Congrats on getting through fall semester. For me, those were always a bit tougher. As you head into a new semester I thought it would be helpful to share some ways to assess and better prepare for a new year/new semester.
Whether you were happy or disappointed with your grades, it’s helpful to stop and think about what went well—where did you do better than expected or what class took you by surprise by how interesting you found the topic to be? For those classes where you excelled, what do you think made the difference? And is there a way to replicate that for other classes?
If you found a topic particularly interesting (one you hadn’t considered before) is it worthwhile to consider a similar course for next year? Maybe you are a personal injury attorney in the making!
After you figure out what your strengths were, you have to dedicate equal time to figuring out what didn’t go so well. Why didn’t a certain topic land with you? Was it your time management? Was the topic super boring? Did life responsibilities get in the way? Be as honest as possible about what you think held you back. And then be just as honest in figuring out what needs to change?
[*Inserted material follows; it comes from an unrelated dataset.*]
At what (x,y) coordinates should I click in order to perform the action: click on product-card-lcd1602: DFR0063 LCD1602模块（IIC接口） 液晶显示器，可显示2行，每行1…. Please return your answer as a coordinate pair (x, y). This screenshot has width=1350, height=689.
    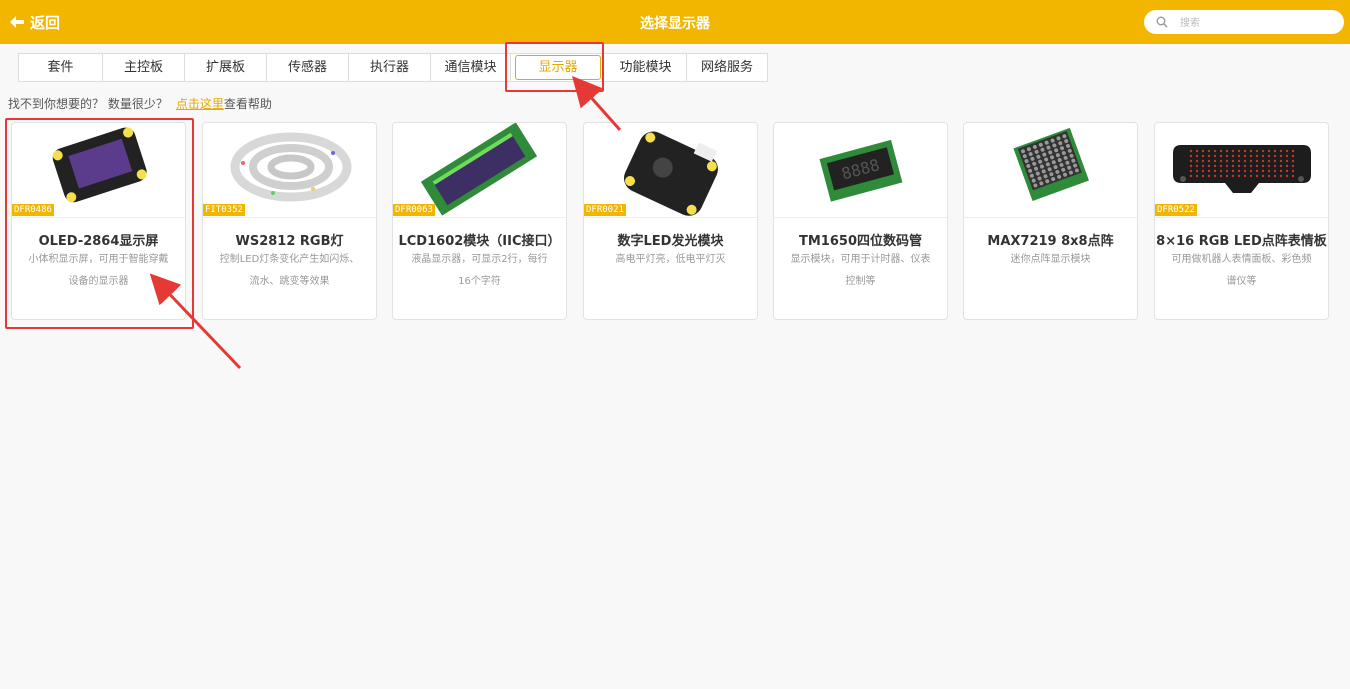
    Looking at the image, I should click on (480, 221).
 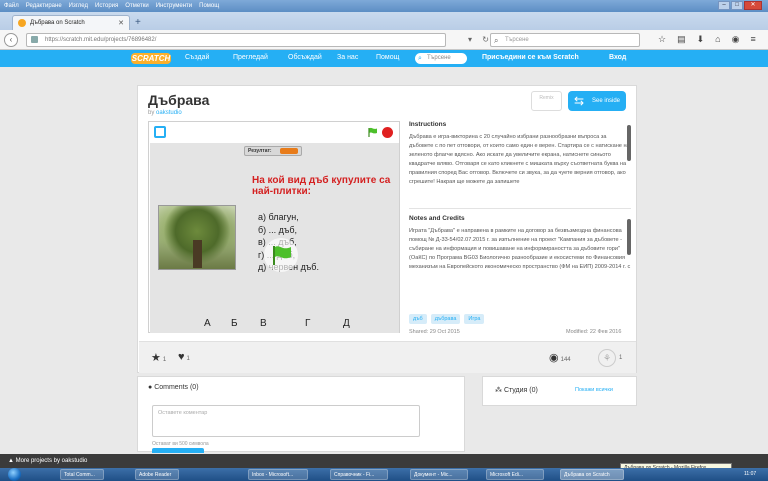 I want to click on scratch-favicon-icon, so click(x=22, y=23).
For me, I had to reconfigure how I studied. I had to be honest that I wasn’t always paying attention in class. And recognize other distractions to problem solve how to avoid them again. This isn’t just about school and the lecture hall—where there people in your life that made things more difficult? That expected more out of you during this time and provided less support? If so, what kind of boundaries can you set here? Are you laughing at the idea of setting boundaries with family or friends!? Don’t! The time you spend in law school is finite and so is your opportunity to make the most of it. You cannot let outside factors diminish this limited time.
Finally, what will your next eight weeks look like? When will you study? How will you weave in other responsibilities? What about the extra stuff that comes with spring semester like oral arguments, try-outs, applications, etc. It may seem like overkill to map things out but for me, it was always helpful to have a long-term view of the next weeks ahead so that I could prepare as much as possible. Of course don’t be rigid—if something fun happens or an emergency arises you have to be flexible but the more structured your time, the better things will feel.
Have a great semester! And pay attention in class!